━━━ 本文

門脈のあたりが硬くなっている人が意外に多い

2018/02/01
門脈

 以前は腹部については、その外縁である健康腺を整えるだけで、腹部を直接施術することはありませんでした。しかし、背中側からほぐそうとしてもなかなかほぐれなかった凝りが、お腹側からやると楽に取れたという経験から、お腹への直接の施術もメニューに加えるようになりました。

 そうやってほとんどの患者さんのお腹を治療するようになって、ある時、右側に偏って肝臓の下あたりにまで伸びる縦線状のものがが硬くなっているケースが、意外に多いことに気が付きました。このスジはいったいなんだ?という疑問をもって調べたところ、どうお門脈ではないかという気がしてきました。

 門脈は静脈ですが、消化器官が吸収した栄養分のほとんどすべてを集めて肝臓に運んで、そこで処理してもらうためのものですから、肝臓のはたらきと密接な関係をもつ血管です。極端な例を言えば、肝臓が肝硬変になってほとんど処理できなくなると、門脈の中は大渋滞を起こしあふれかえって、行き場のなくなった血液が食道の静脈などのつながっている他の静脈に逆流して、その内の壁の薄いところに溜まって、ため池のような状態になります。これがいわゆる門脈圧亢進による他の静脈にできる静脈瘤です。そうなったら大変です。

━━━━━━

問題 A:
門脈についての本文のうち、「門脈のあたりが硬くなっている人が意外に多い」から「ーに加えるようになりました。」までをそのまま書き写せ。
問題 B:
門脈についての本文によれば、門脈は何を集めて肝臓に運ぶ血管か。
問題 C:
門脈についての本文の最後の文の後に、続きを書け。

━━━ 提供データ

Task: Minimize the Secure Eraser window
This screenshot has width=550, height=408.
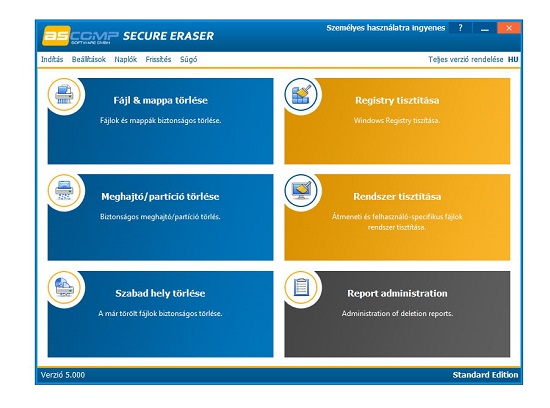Action: [484, 28]
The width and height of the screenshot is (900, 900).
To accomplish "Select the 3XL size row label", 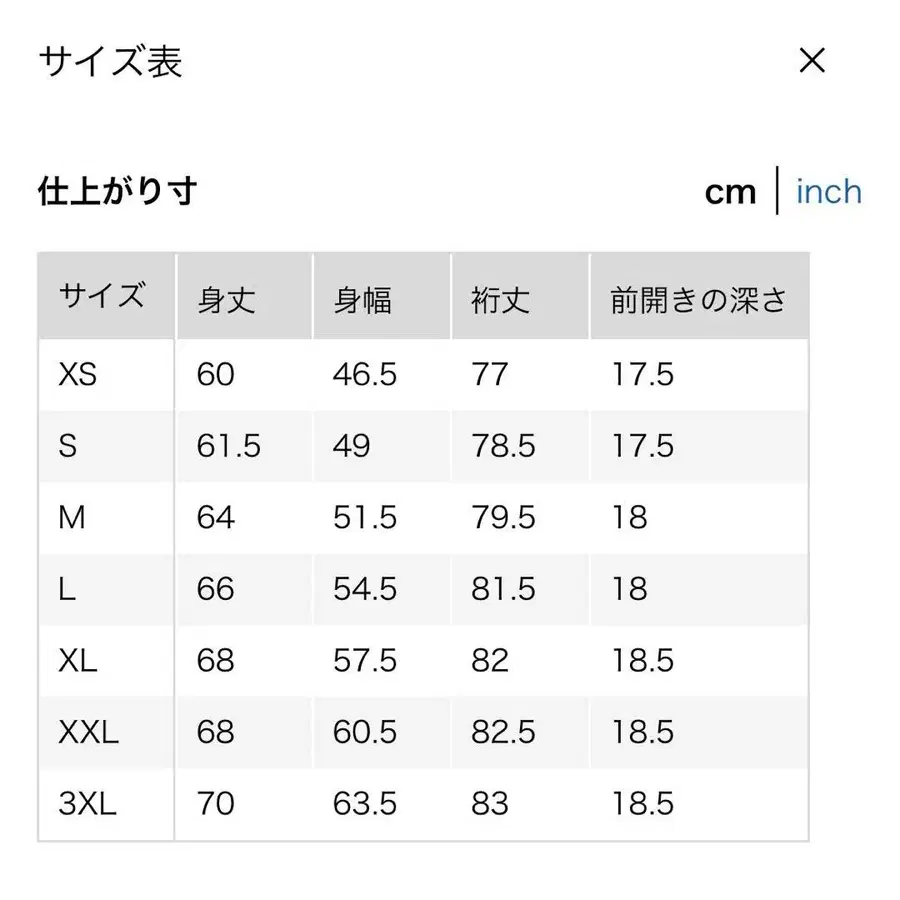I will pyautogui.click(x=89, y=803).
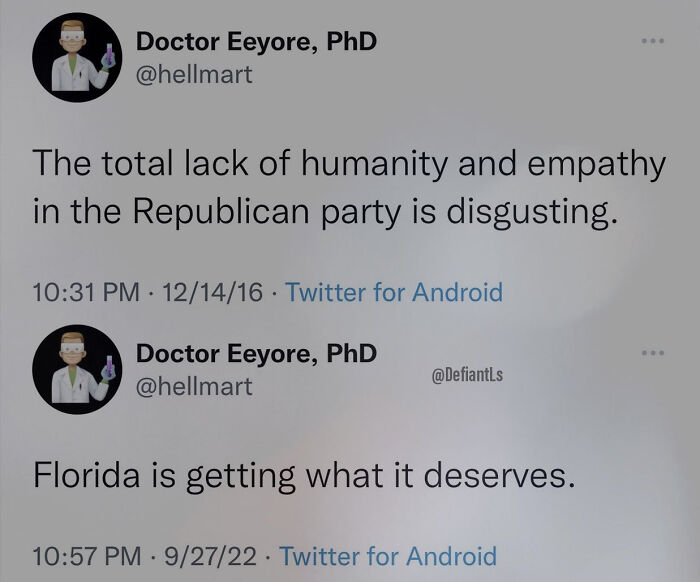Click Doctor Eeyore, PhD name on bottom tweet

(257, 353)
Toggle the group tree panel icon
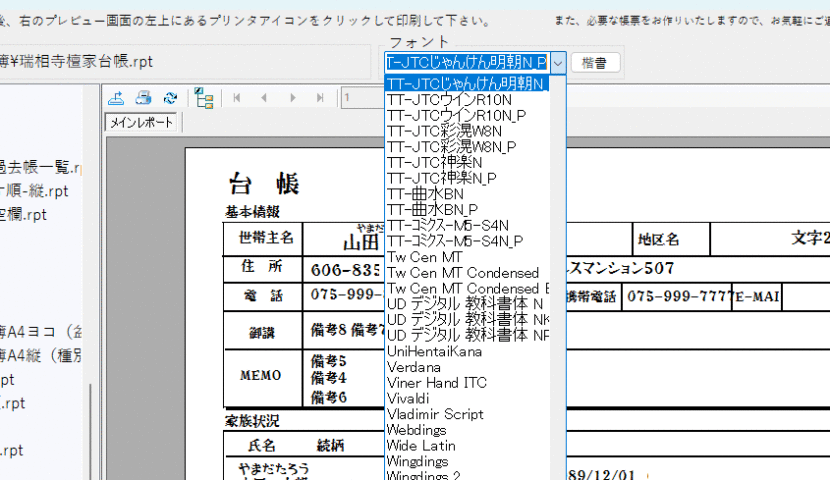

━━━━━━

解答 A:
門脈のあたりが硬くなっている人が意外に多い

2018/02/01
門脈

 以前は腹部については、その外縁である健康腺を整えるだけで、腹部を直接施術することはありませんでした。しかし、背中側からほぐそうとしてもなかなかほぐれなかった凝りが、お腹側からやると楽に取れたという経験から、お腹への直接の施術もメニューに加えるようになりました。

解答 B:
消化器官が吸収した栄養分のほとんどすべて。

解答 C:
 ですから、門脈が硬くなっていることは、肝臓の働きが悪くなっている予兆としてとらえて注意する必要があります。実際、病院で肝臓が悪いという検査結果の出た方の門脈も硬くなっていました。しかし、これまでのところ、硬くなっていたケースは例外なく、お腹の治療によって消えています。これは門脈の周りのスジが硬くなっているところを施術すると、それが肝臓そのものへの信号となって、肝臓も頑張りだすとともに、硬くなっていた血管の周りのスジも凝りを解いてらかくなって、目立っていた縦のスジが消えていったのだろうと思います。